— WORK TO COMPLETE —
(a) Translate this sentence from the ephemeral container status issue below into Spanish: "However, an unexpected behavior is caused internally because timestamps are not normalized."
(b) According to the ephemeral container status issue below, at what log verbosity does kubelet periodically log the messages when an ephemeral container exists?

— SOURCE EXTRACT —

[Start of Attachment]

Status manager does not normalize ephemeral container statuses #124873

hshiina · 2024-05-14T20:51:03Z

What happened?

EphemeralContainerStatuses is not normalized in normalizeStatus() in the status manager:

kubernetes/pkg/kubelet/status/status_manager.go

Lines 1026 to 1043 in cade1dd

    
           // update container statuses 
        
           for i := range status.ContainerStatuses { 
        
           	cstatus := &status.ContainerStatuses[i] 
        
           	normalizeContainerState(&cstatus.State) 
        
           	normalizeContainerState(&cstatus.LastTerminationState) 
        
           } 
        
           // Sort the container statuses, so that the order won't affect the result of comparison 
        
           sort.Sort(kubetypes.SortedContainerStatuses(status.ContainerStatuses)) 
        
           // update init container statuses 
        
           for i := range status.InitContainerStatuses { 
        
           	cstatus := &status.InitContainerStatuses[i] 
        
           	normalizeContainerState(&cstatus.State) 
        
           	normalizeContainerState(&cstatus.LastTerminationState) 
        
           } 
        
           // Sort the container statuses, so that the order won't affect the result of comparison 
        
           kubetypes.SortInitContainerStatuses(pod, status.InitContainerStatuses) 
        
           return status

This does not seem to cause any user facing problem because EphemeralContainerStatuses is sorted before passed to the status manager and timestamps are normalized at marshaling to create a patch:

kubernetes/pkg/kubelet/kubelet_pods.go

Line 2336 in cade1dd

sort.Sort(kubetypes.SortedContainerStatuses(containerStatuses))

kubernetes/pkg/kubelet/status/status_manager.go

Line 873 in cade1dd

    
           newPod, patchBytes, unchanged, err := statusutil.PatchPodStatus(context.TODO(), m.kubeClient, pod.Namespace, pod.Name, pod.UID, pod.Status, mergedStatus)

However, an unexpected behavior is caused internally because timestamps are not normalized. If the log verbosity is 3 or larger, the following messages are logged periodically in kubelet when an ephemeral container exists:

May 14 20:10:33 kind-control-plane kubelet[720]: I0514 20:10:33.437155 	720 status_manager.go:230] "Syncing all statuses"

[End of Attachment]

— SUPPLIED RECORDS —
[Start of Attachment]

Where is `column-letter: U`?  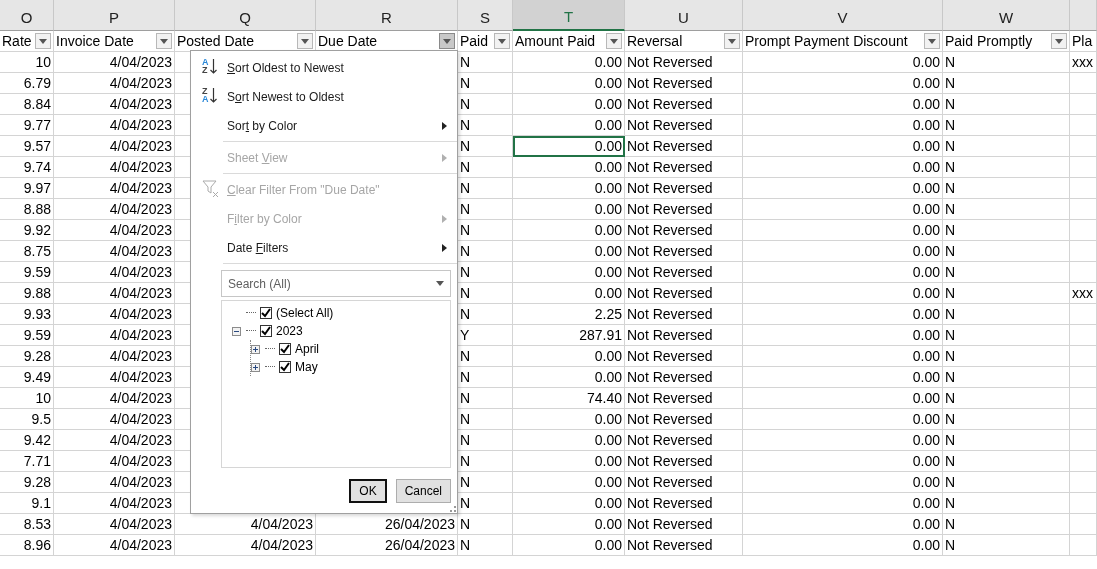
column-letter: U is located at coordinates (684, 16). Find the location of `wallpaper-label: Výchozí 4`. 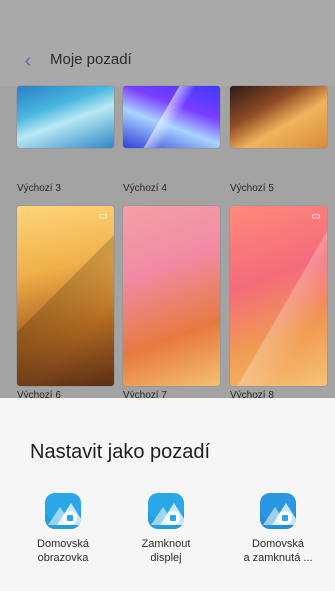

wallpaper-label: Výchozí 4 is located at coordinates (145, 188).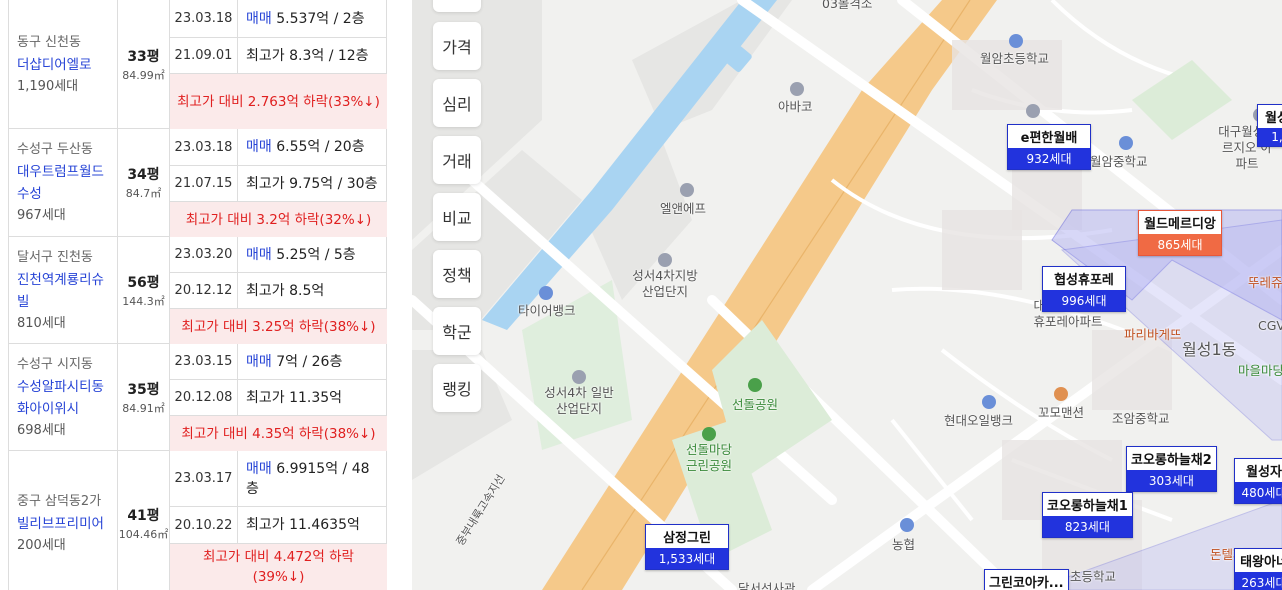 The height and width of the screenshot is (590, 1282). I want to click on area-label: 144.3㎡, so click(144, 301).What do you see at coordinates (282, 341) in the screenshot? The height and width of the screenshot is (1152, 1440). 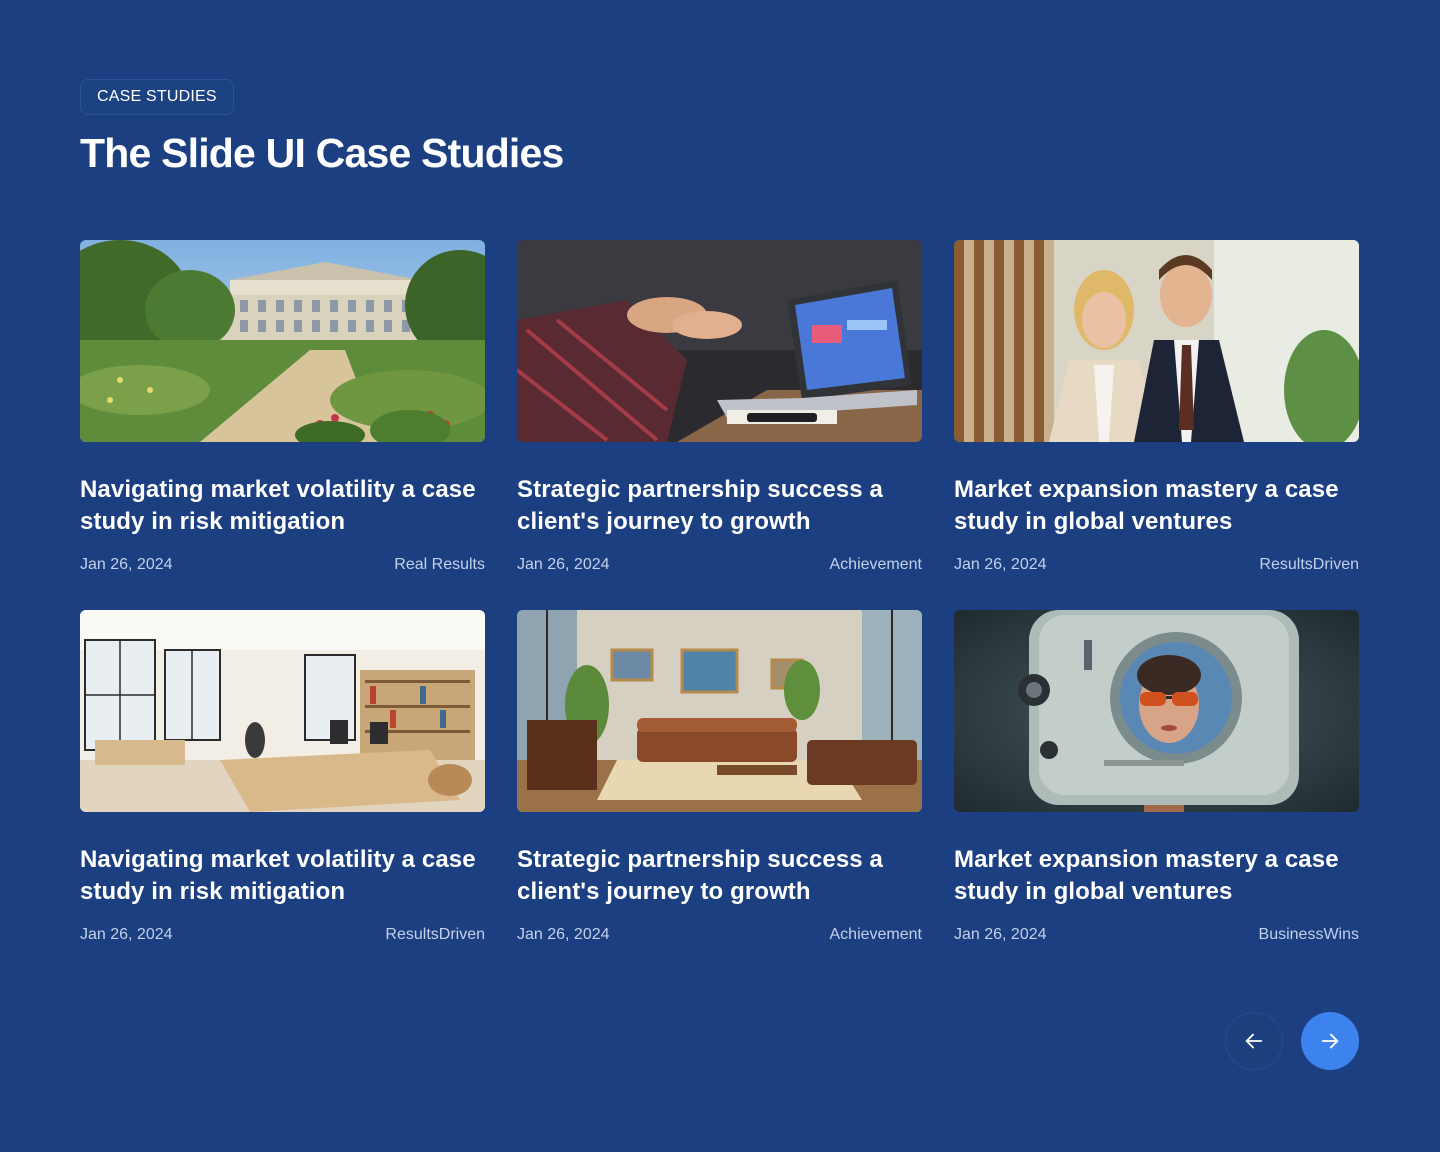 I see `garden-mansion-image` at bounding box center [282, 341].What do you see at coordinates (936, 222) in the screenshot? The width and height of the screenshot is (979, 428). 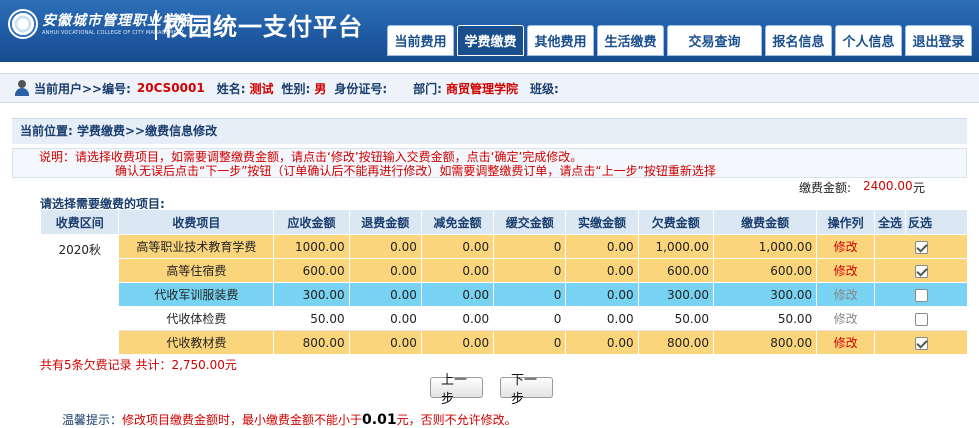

[End of Attachment]

— PER-TASK OUTPUTS —
(a) Sin embargo, se produce un comportamiento inesperado internamente porque las marcas de tiempo no están normalizadas.

(b) At a log verbosity of 3 or larger.